Zum einen habe das Unternehmen ein berechtigtes Interesse daran, weitere Funktionen anzubieten. Ferner gäbe es ein Interesse der anderen Kunden, solche Hotspots nutzen zu können. Im Verhältnis dazu sei die Belästigung für den Kunden gering. Das Eigentumsinteresse des Kunden sei nicht betroffen, weil die Router Unitymedia gehören. Die Software könne ohne Mitwirkung oder Störung des Kunden aufgespielt werden. Anhaltspunkte für eine Sicherheitsgefährdung gäbe es ebenfalls nicht. Schließlich könne der Kunde jederzeit per Opt-Out aus dieser Logik aussteigen.

Eine wesentliche Ergänzung:

> Würde dieser Widerspruchsweg nicht eröffnet, wäre die Belästigung allerdings unzumutbar.

Die Entscheidung ist nicht rechtskräftig. Revision zum Bundesgerichtshof wurde zugelassen,

> weil die Frage, inwieweit die Nutzung von im Eigentum des Unternehmers verbleibenden Ressourcen im Haushalt des Kunden zulässig ist, über die Lösung des konkreten Falles hinausreiche.

Es wäre wünschenswert, wenn die Verbraucherzentrale NRW Revision einlegt.

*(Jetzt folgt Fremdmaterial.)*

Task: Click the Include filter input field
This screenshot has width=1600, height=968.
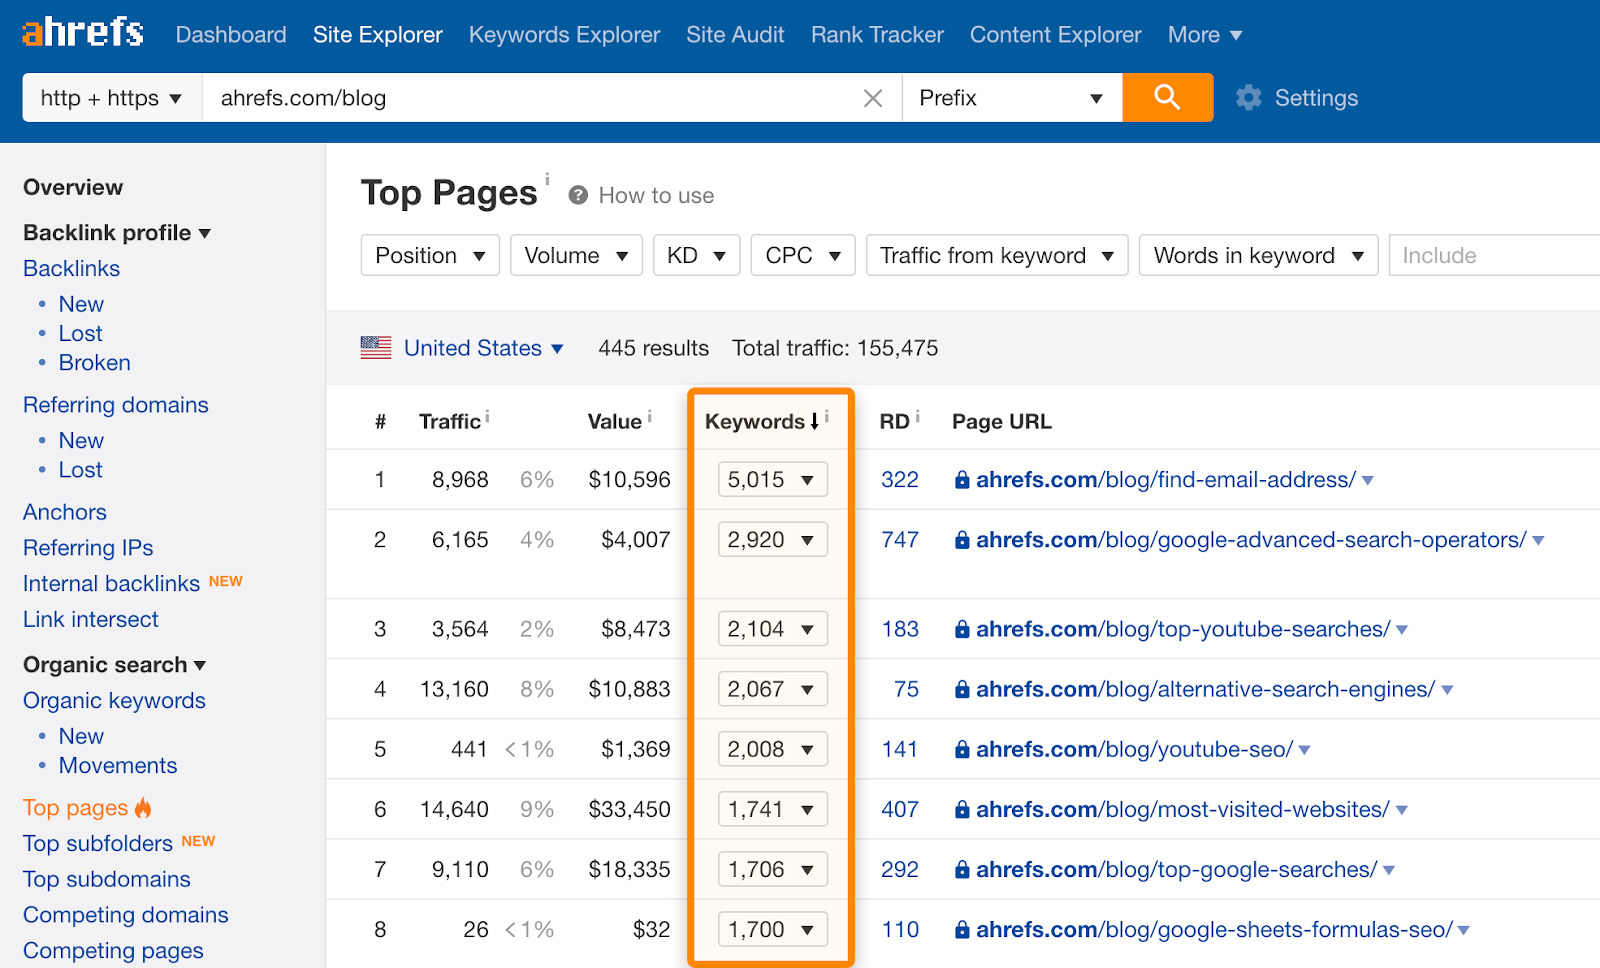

Die Pressemitteilung zur LG-Entscheidung vom 09.05.2017 (31 O 227/16):

Aufschaltung eines zweiten WLAN-Signals auf Kundenrouter (WifiSpot) ohne vertragliche Vereinbarung nur mit Einverständnis der Verbraucher

https://www.verbraucherzentrale.nrw/aufschaltung-eines-zweiten-wlan-signals-auf-kundenrouter--wifispot--ohne-vertragliche-vereinbarung-nur-mit-einverstaendnis-der-verbraucher-1

Das damalige Argument des Landgerichts: Vertragsrecht - vereinbart war nur die Nutzung des Routers für Telefon und Internetzugang.

> Denn Gegenstand der vertraglichen Vereinbarung zwischen Unitymedia und seinen Bestandskunden war nur die Nutzung des Routers durch den Kunden zum Telefon- und Internetzugang. Nicht davon erfasst war die Nutzung des Routers zur Erstellung eines Wifi-Netzes. Die Freischaltung eines für Dritte erreichbaren WLAN-Signals auf dem Kunden-Router ohne ausdrückliche Zustimmung durch den Kunden stellt daher eine Verletzung vertraglicher Pflichten dar. Diese ist für Verbraucher unzumutbar.

Das führt allerdings zu der Frage, was passiert, wenn der Internetzugangsanbieter das in Neuverträgen entsprechend geändert handhabt.

Bei der Abwägung meinte das LG, daß das Vorgehen von Unitymedia nicht erforderlich und deshalb unverhältnismäßig sei.

> Unitymedia hatte nämlich die Möglichkeit, seine Interessen auch auf weniger verletzende Weise zu verwirklichen, indem es die Freischaltung erst nach ausdrücklicher Zustimmung bzw. Vertragsveränderung vornimmt.

Inzwischen gibt es solche offenen Hotspots auch von anderen Internetzugangsanbietern.